Work instruction> Write out exactly the lines of the entries below from the one holding "This screenshot has width=1348, height=646." to the one holding "Select Александр Макровский list entry", inclusive, and leave out all other lines.

Exercise material>

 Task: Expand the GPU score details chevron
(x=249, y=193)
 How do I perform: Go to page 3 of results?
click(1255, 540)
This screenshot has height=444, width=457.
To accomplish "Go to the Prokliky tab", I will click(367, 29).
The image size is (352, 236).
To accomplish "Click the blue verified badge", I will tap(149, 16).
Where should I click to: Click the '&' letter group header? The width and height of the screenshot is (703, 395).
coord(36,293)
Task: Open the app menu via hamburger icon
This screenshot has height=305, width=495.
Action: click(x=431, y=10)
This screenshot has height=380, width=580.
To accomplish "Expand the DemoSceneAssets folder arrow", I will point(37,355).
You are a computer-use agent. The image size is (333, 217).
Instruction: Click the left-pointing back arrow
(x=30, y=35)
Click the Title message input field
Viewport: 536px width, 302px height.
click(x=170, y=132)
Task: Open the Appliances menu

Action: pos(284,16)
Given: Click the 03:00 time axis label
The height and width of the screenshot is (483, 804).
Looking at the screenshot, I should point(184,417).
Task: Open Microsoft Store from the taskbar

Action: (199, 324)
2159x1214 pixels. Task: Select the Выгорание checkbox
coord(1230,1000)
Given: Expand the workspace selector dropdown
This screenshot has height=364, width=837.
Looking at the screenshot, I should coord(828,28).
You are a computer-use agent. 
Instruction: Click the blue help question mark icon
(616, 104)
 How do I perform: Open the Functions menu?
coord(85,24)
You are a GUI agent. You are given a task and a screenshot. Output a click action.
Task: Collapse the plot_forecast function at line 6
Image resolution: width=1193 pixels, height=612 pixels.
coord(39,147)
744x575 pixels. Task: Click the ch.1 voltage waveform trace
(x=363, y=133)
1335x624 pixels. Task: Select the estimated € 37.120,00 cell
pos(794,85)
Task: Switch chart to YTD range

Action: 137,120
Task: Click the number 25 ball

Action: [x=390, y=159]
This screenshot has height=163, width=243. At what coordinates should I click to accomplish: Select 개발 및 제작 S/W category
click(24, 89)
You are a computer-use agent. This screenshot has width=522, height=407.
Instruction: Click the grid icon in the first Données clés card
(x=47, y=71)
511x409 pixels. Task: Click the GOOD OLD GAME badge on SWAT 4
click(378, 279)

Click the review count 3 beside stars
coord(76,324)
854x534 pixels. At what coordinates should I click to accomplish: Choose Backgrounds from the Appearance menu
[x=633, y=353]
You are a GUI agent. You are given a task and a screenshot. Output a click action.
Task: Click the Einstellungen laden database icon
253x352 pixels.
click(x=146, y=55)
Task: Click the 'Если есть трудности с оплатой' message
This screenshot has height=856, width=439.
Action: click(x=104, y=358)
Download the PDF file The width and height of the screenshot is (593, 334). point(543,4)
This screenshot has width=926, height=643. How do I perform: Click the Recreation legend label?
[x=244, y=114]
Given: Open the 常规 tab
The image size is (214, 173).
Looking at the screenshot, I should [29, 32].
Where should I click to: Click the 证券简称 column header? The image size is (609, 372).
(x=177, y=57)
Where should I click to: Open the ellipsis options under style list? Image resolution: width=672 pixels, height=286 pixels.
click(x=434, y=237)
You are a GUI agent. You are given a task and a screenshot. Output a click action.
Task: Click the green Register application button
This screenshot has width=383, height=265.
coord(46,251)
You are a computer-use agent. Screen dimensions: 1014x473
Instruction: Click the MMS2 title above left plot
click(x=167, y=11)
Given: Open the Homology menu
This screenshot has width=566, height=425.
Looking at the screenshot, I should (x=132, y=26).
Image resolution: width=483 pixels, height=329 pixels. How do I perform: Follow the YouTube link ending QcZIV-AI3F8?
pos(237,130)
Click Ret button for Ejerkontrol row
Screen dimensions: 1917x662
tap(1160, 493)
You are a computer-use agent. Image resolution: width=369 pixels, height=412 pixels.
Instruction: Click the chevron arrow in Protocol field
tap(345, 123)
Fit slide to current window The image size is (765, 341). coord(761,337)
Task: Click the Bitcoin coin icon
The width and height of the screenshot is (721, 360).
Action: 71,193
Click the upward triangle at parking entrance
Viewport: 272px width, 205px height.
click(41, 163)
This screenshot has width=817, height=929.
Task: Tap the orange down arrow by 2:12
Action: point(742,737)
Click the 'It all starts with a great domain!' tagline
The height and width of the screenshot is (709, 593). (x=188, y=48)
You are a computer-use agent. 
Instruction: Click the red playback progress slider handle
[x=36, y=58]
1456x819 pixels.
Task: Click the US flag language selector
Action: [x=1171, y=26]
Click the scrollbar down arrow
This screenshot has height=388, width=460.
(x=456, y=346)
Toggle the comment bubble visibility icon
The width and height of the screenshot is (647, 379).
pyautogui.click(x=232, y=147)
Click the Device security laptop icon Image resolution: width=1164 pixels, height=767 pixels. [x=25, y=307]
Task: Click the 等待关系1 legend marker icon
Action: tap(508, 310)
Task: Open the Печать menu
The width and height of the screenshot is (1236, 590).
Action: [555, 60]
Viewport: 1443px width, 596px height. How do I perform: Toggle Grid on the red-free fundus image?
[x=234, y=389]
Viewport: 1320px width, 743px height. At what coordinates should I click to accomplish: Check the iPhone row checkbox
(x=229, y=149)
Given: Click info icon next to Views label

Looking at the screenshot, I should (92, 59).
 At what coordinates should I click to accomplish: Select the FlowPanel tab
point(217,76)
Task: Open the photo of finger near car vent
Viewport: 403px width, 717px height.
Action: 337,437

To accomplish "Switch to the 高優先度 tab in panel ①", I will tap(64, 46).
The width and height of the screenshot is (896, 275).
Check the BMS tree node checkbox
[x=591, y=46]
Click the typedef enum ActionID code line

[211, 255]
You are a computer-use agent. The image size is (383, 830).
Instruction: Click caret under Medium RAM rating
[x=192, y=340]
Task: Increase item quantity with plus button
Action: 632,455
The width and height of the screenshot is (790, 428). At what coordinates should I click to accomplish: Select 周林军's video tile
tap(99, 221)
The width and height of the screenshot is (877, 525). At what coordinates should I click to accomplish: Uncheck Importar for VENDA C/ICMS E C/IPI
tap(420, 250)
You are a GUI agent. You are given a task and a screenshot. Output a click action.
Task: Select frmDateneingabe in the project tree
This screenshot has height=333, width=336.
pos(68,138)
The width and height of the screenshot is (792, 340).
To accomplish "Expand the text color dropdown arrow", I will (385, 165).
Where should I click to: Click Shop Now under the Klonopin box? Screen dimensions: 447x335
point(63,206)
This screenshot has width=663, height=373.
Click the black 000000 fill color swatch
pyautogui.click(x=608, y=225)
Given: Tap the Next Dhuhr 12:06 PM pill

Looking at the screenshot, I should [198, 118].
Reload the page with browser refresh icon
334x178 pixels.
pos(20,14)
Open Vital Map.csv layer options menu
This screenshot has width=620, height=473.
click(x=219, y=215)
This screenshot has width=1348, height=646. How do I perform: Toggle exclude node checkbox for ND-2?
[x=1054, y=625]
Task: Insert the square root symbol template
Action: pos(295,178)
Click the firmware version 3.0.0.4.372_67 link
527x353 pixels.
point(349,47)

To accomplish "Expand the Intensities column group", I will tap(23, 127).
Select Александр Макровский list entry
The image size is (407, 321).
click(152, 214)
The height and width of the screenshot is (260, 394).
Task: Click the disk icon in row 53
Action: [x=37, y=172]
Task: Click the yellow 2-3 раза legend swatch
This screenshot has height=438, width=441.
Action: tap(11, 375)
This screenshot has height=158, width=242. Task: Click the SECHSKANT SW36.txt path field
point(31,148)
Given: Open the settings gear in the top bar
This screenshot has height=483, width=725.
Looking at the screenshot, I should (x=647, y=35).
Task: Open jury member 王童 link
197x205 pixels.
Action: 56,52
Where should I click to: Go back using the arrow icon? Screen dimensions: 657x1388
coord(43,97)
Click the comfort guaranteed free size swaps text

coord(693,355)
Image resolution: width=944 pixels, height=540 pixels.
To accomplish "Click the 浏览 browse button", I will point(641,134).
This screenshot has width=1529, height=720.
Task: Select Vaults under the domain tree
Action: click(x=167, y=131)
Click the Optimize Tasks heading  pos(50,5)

Exercise solution>
This screenshot has width=1348, height=646. How do I perform: Toggle exclude node checkbox for ND-2?
[x=1054, y=625]
Task: Insert the square root symbol template
Action: pos(295,178)
Click the firmware version 3.0.0.4.372_67 link
527x353 pixels.
point(349,47)

To accomplish "Expand the Intensities column group", I will tap(23, 127).
Select Александр Макровский list entry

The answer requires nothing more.